Cultural change is the second type of change that must be managed. Teams need to adjust their thinking and priorities regarding their role in the clinical trial. Although it is tempting to merely state that all clinical data must be reviewed and validated, it is better to communicate the positive results of adhering to the new guidance and recommendations that risk-based monitoring, data governance, and technological solutions bring, such as the following:
- Early access to trial insights for mitigation
- Improved identification of safety issues
- Reduced review times of disparate data sources
- Decreased mundane manual activity through access to technology
- Faster cycle times from last patient, last visit to a submission-ready database
Although it may take time before you truly see the full results of the effort, making these changes requires reviewing current processes and workflows and leaning into the early efficiency gains and wins that technology-enabled approaches can offer. That will realize the full cultural change of technology adoption and team hiring and design. Full management support is critical.
How would you recommend a clinical data manager use their time to both 1) manage these increasingly complex data flows and integrations that may be continuously disrupted by complex and adaptive protocols and 2) take on all the additional competencies and activities that come along with understanding and performing higher-level data analytics and review?

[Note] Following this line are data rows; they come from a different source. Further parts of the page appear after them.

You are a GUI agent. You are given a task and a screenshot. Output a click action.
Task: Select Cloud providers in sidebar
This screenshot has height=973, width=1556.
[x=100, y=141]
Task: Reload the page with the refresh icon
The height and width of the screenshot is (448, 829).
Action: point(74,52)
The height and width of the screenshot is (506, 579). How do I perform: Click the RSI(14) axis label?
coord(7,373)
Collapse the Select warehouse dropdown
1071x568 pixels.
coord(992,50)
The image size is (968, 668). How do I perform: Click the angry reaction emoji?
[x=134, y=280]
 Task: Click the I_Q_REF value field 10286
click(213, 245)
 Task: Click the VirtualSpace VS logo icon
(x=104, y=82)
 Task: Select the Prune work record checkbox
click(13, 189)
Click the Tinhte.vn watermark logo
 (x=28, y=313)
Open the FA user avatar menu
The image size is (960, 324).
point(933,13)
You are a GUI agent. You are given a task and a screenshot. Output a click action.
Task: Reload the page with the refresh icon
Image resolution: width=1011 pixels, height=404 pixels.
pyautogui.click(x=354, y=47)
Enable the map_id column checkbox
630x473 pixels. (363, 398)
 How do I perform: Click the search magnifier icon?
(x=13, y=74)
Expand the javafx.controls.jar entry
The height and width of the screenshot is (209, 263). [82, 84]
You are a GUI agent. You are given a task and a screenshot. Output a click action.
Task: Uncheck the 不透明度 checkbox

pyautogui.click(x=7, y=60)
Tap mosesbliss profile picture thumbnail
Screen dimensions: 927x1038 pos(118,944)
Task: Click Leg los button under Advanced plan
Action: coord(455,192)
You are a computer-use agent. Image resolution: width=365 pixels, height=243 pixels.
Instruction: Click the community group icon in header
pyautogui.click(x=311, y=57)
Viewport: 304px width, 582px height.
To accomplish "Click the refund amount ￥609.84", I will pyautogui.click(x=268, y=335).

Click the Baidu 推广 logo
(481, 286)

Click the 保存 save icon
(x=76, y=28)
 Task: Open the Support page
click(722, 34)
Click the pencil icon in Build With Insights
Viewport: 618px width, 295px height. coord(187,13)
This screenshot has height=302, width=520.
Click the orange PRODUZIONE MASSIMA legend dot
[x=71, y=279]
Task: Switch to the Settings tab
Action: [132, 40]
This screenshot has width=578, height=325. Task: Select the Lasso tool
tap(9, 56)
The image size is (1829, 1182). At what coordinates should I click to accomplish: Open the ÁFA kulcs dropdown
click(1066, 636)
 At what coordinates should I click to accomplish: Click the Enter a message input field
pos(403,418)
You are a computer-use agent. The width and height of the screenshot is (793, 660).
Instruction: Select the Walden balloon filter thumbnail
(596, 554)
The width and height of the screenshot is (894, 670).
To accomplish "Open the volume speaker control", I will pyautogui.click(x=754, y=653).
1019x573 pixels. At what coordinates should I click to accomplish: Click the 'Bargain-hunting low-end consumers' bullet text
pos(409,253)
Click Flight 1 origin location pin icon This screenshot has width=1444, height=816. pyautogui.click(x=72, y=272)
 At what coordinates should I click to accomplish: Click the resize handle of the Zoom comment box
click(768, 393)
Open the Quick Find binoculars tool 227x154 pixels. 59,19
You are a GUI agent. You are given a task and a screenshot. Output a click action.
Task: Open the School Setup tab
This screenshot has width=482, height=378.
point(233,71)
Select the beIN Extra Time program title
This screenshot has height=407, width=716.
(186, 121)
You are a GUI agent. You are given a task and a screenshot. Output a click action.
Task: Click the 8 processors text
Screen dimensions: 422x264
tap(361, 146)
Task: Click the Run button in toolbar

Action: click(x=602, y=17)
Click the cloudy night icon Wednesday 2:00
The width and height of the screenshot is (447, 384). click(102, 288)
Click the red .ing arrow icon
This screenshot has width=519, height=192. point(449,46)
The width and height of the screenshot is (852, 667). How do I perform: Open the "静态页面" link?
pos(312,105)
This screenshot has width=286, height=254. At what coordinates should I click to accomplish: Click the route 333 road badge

Katrina Rice: In my view, this is not necessarily a personal time management issue; the company needs to support that with a cultural shift.
Do you have any example of a technical skill that may be requested for clinical data managers to better cover/understand/manage the technologies for DCTs?
Katrina Rice: I don’t see that the technical skills required to manage DCTs are any different from the skills necessary for EDC or any other external clinical data source. Most of it is coming directly from the patient (that is the primary difference), but as far as the technical skills required, it’s still data. What will be different is the management, query, and cleaning of that data. It will be about trying to identify trends and make judgments to share with the various data stewards, which is more about new workflows rather than new technical skills specific to DCTs.
I'm particularly interested in how the current trends or practices around having very large studies—how risk-based data cleaning or flagging areas of concern—are evolving. Are there any thoughts or future plans by organizers toward making clinical data management training and technical capacity development affordable for aspiring clinical data professionals, especially in low- and middle-income nations?
Katrina Rice: Many resources are available from associations and online for personal development at low or no cost. In addition, companies will need to have a role in the training and upskilling related to the shifting responsibilities.